The post was shared more than 700 times before it was deleted.
The same posts were shared on Facebook here, here, here and here.
We conducted a reverse image search on each picture and located them in different parts of the world.
The claim that these photos show tree stumps is false.
Mountains, not trees
The first aerial image of what appears to be a brown stump with roots leading into the ground is in fact a guyot, an underwater mountain in Ethiopia’s Afar depression. The picture is available on the stock photo site, Alamy.
“Guyot. Aerial photograph of a guyot in the Afar Depression, Ethiopia, Africa. The Awash River is seen across top left. Guyots are underwater volcanoes that have flat tops due to wave erosion. The presence of a guyot in the Afar Depression shows that the area was once beneath the Red Sea,” reads the picture’s description.
The second and fourth images – displaying side and aerial views respectively – show a flat-topped mountain in Venezuela called Cerro Autana (see here and here). According to the International Union for Conservation of Nature (IUCN), it is made of quartz and sandstone.
In 1978, Cerro Autana was declared a natural monument in Venezuela.

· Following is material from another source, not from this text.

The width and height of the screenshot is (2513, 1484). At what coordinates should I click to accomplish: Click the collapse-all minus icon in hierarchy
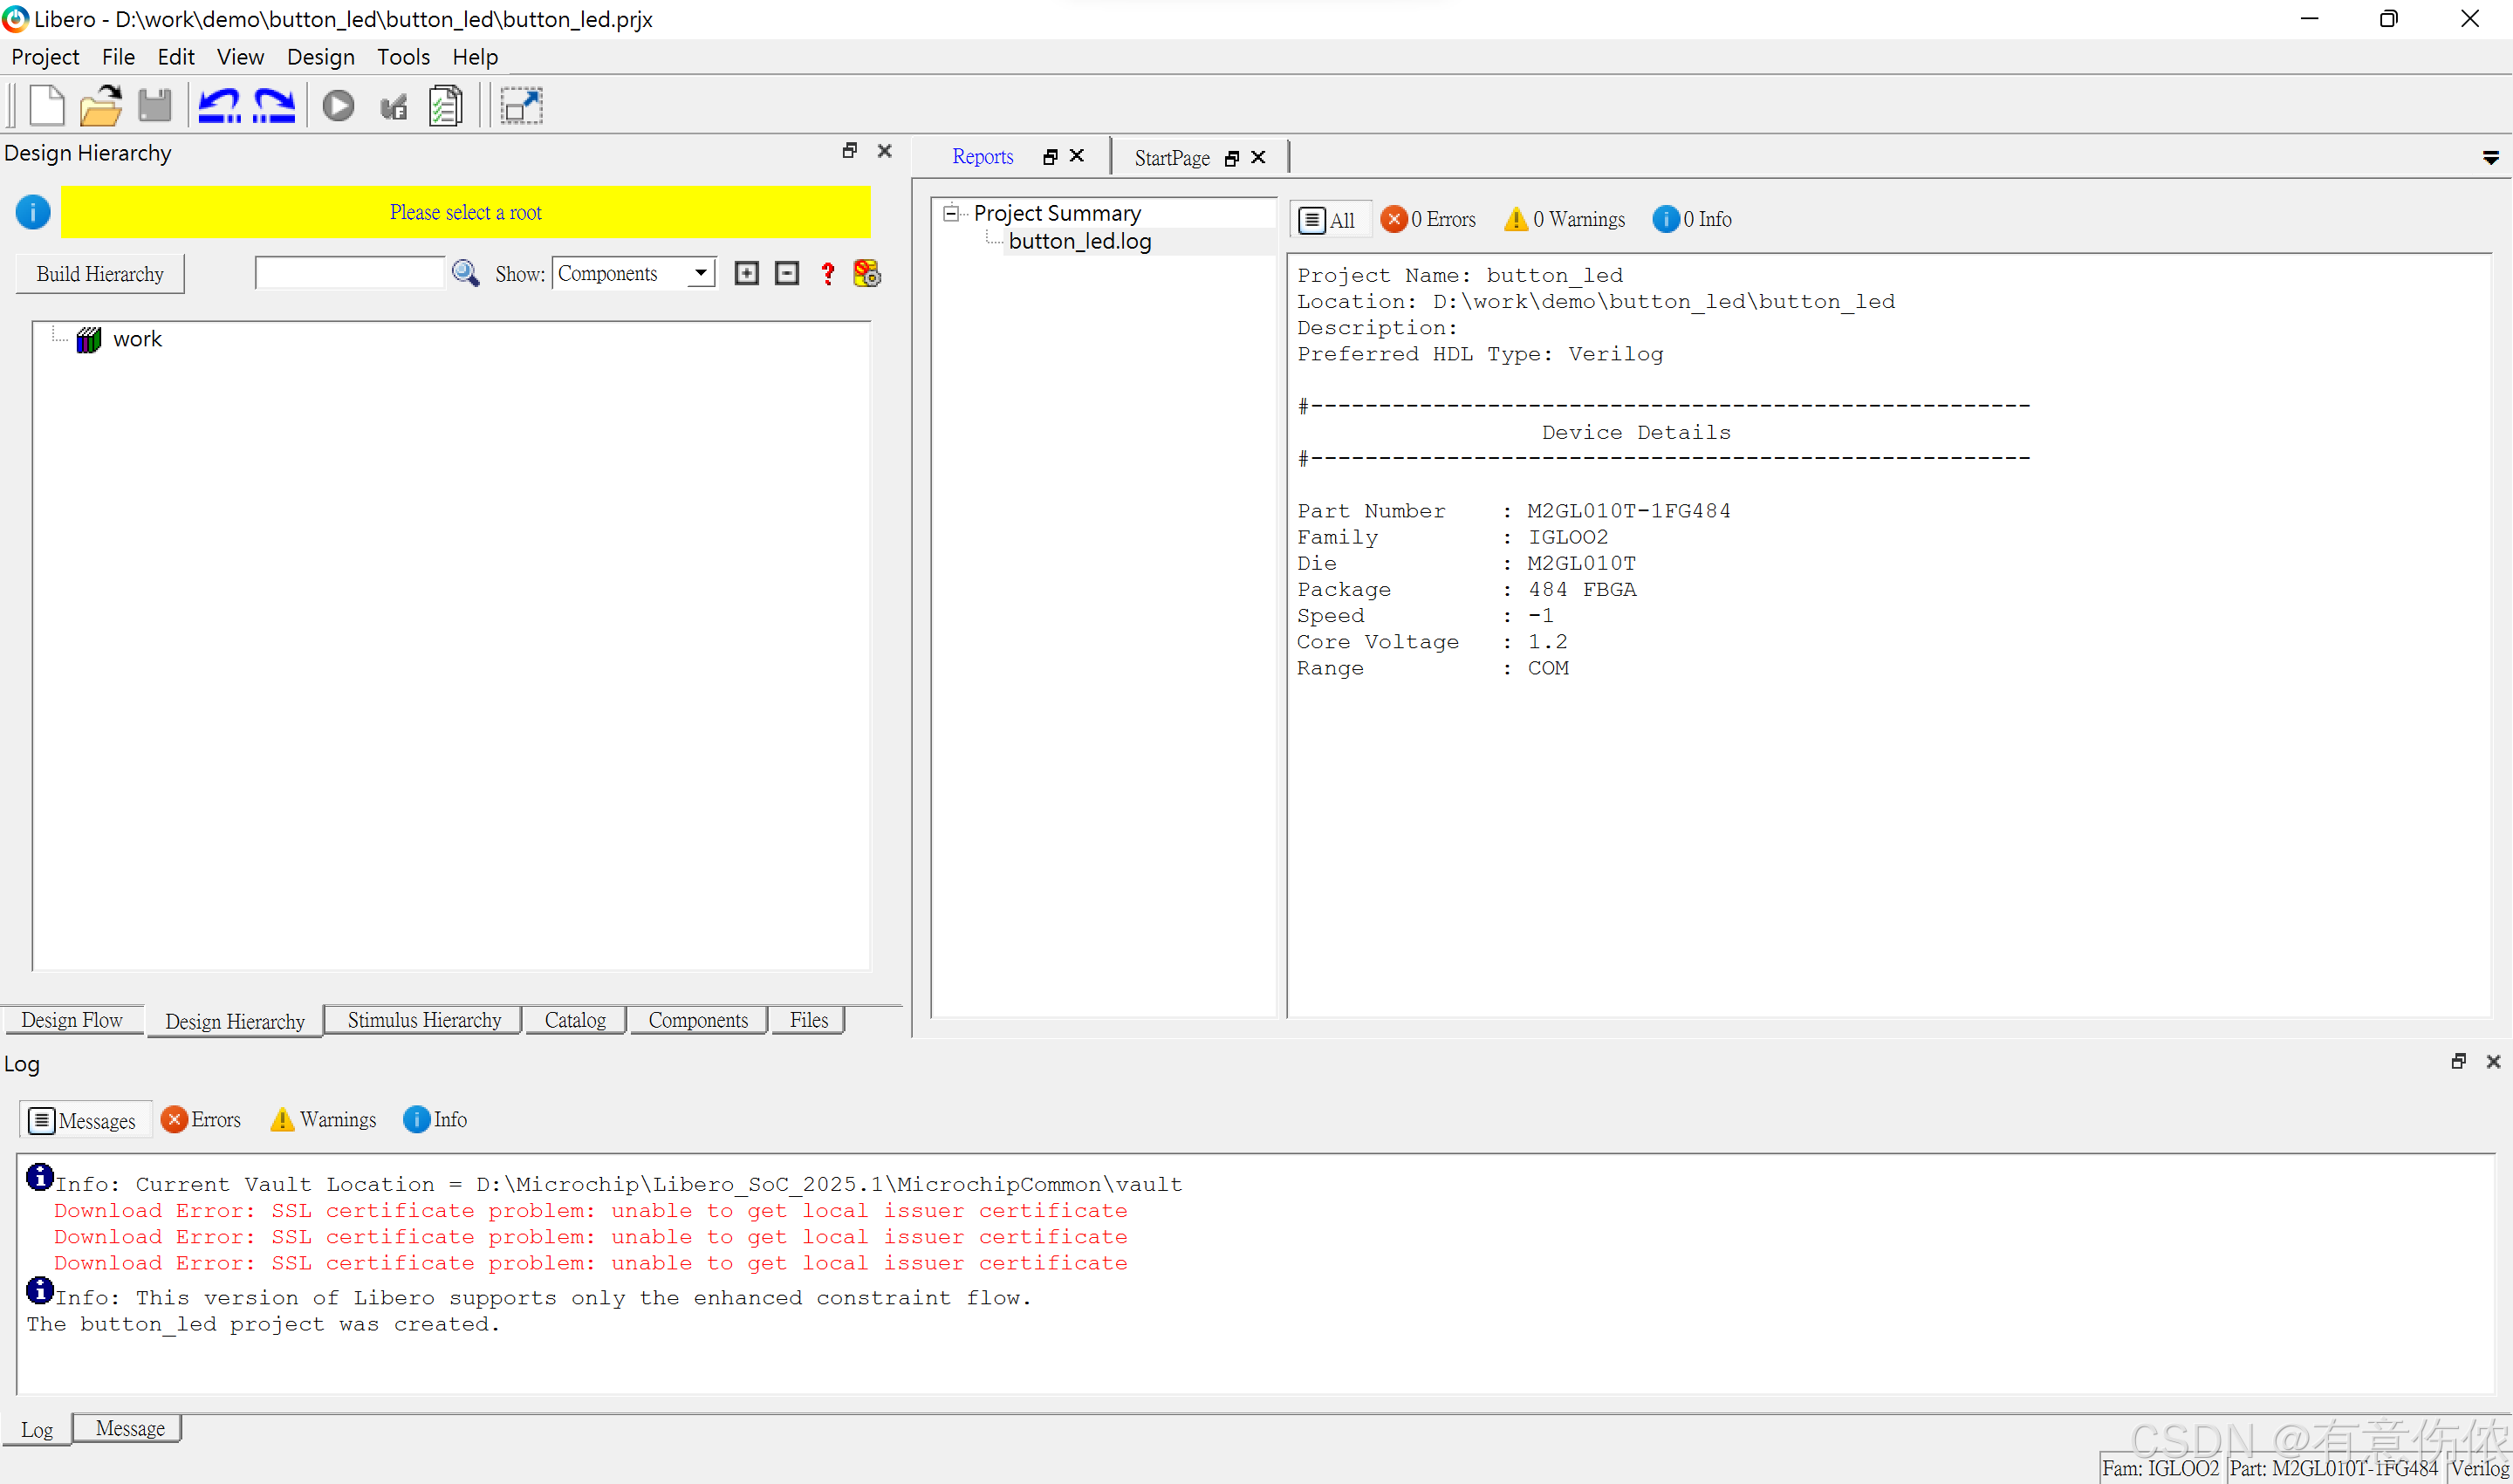pos(787,273)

The final image is an aerial view of a rock formation located in the US state of Wyoming named Devils Tower, which was declared the first-ever US National Monument in 1906.

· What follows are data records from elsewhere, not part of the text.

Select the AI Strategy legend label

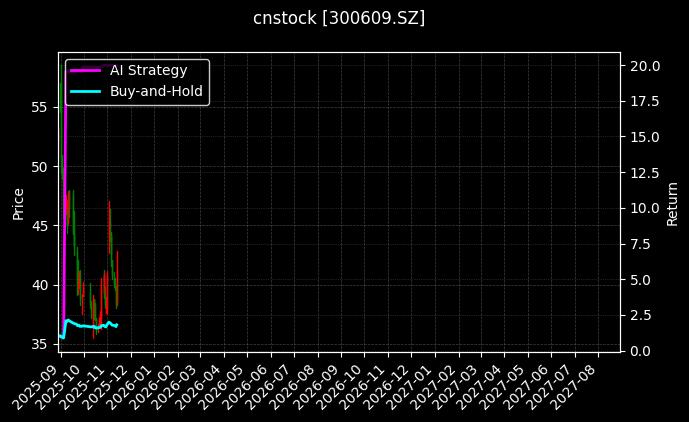coord(148,70)
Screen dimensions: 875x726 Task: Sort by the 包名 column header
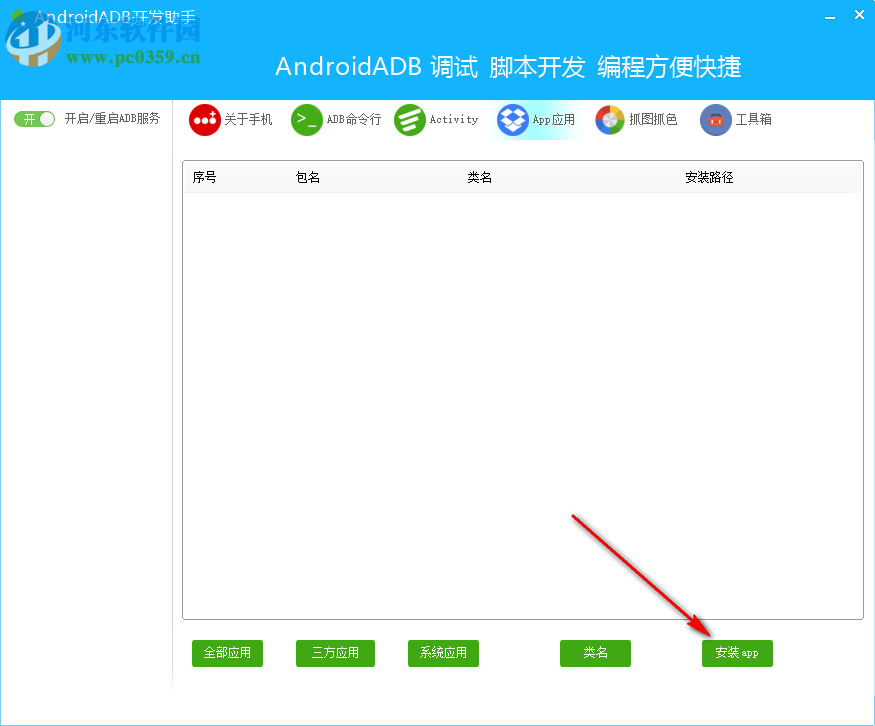[x=307, y=177]
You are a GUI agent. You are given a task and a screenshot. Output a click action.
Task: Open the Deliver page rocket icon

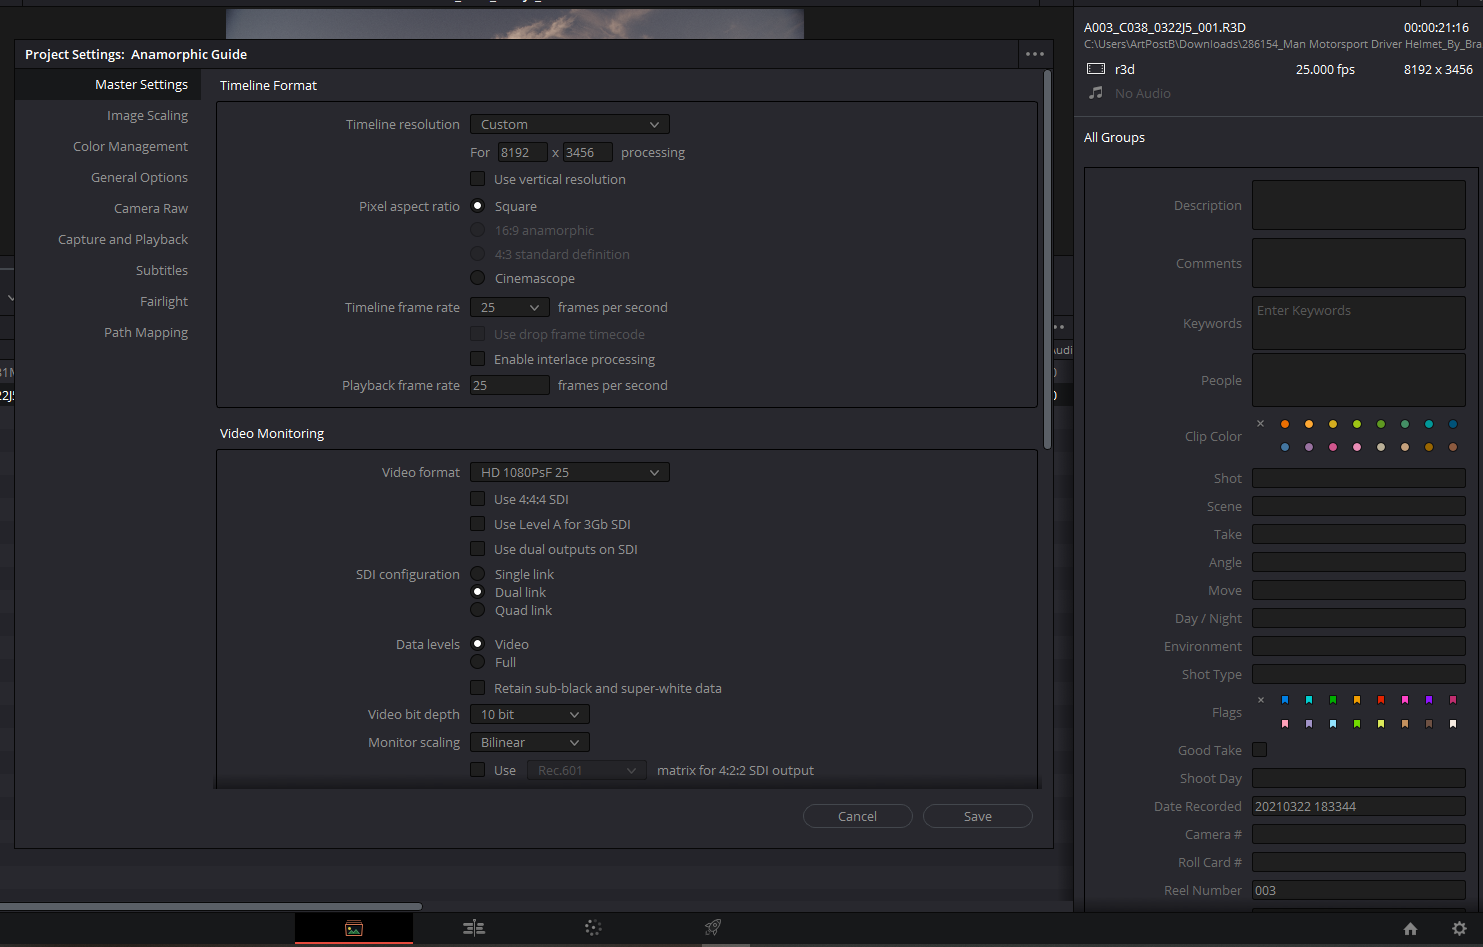[x=712, y=928]
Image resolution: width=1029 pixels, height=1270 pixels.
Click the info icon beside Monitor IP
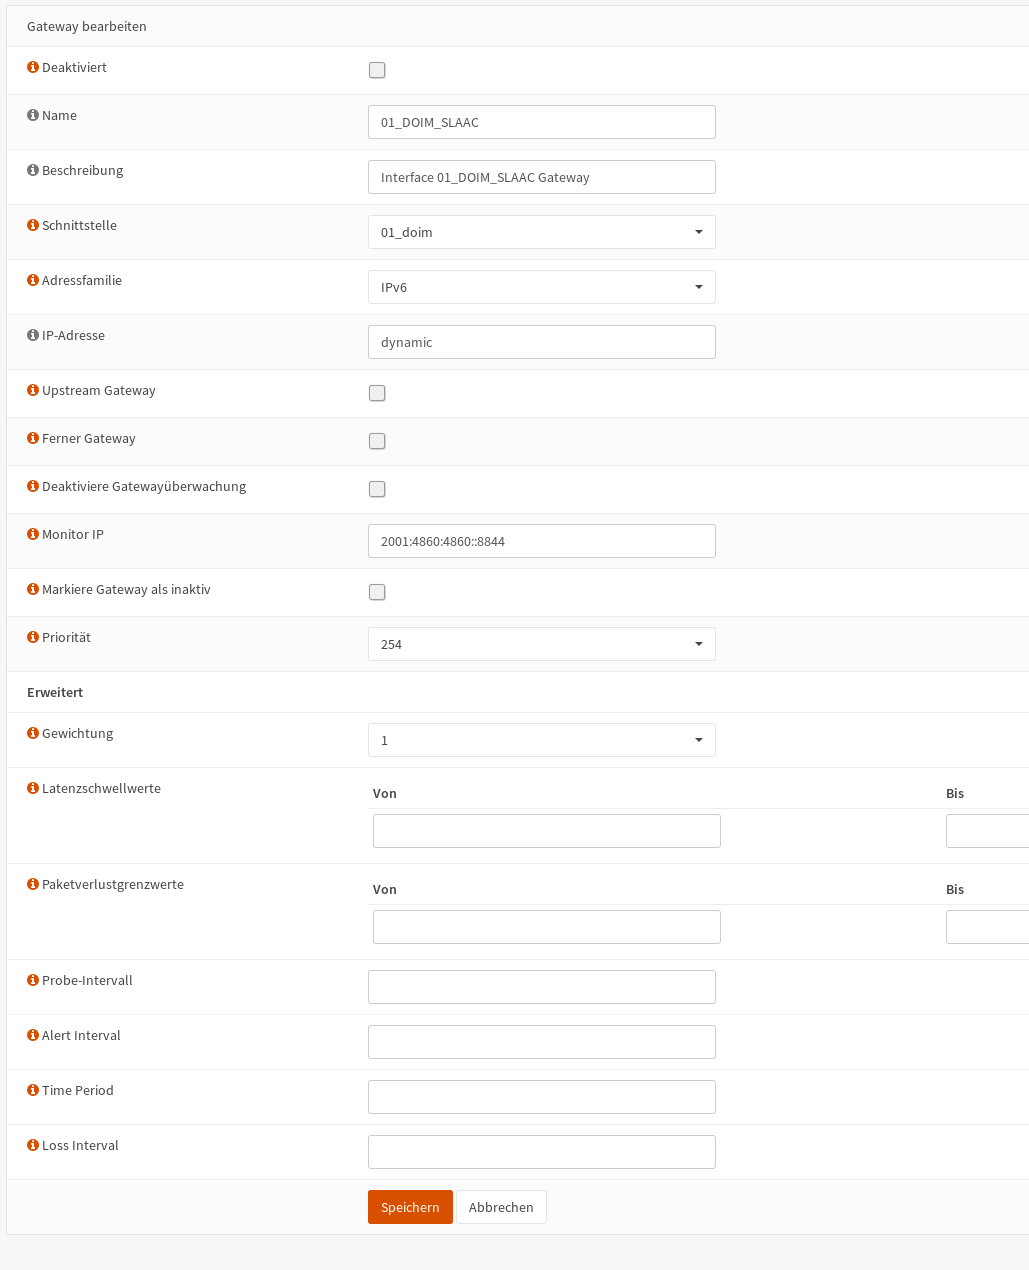33,534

The US National Park Service explains the geological origins of this natural monument on its web page for Devils Tower, stating that it is composed of intrusive igneous rock that is volcanic in origin.
“Geologists agree that Devils Tower began as magma, or molten rock buried beneath the Earth’s surface. What they cannot agree upon are the processes by which the magma cooled to form the Tower, or its relationship to the surrounding geology of the area,” reads an article on the NPS website.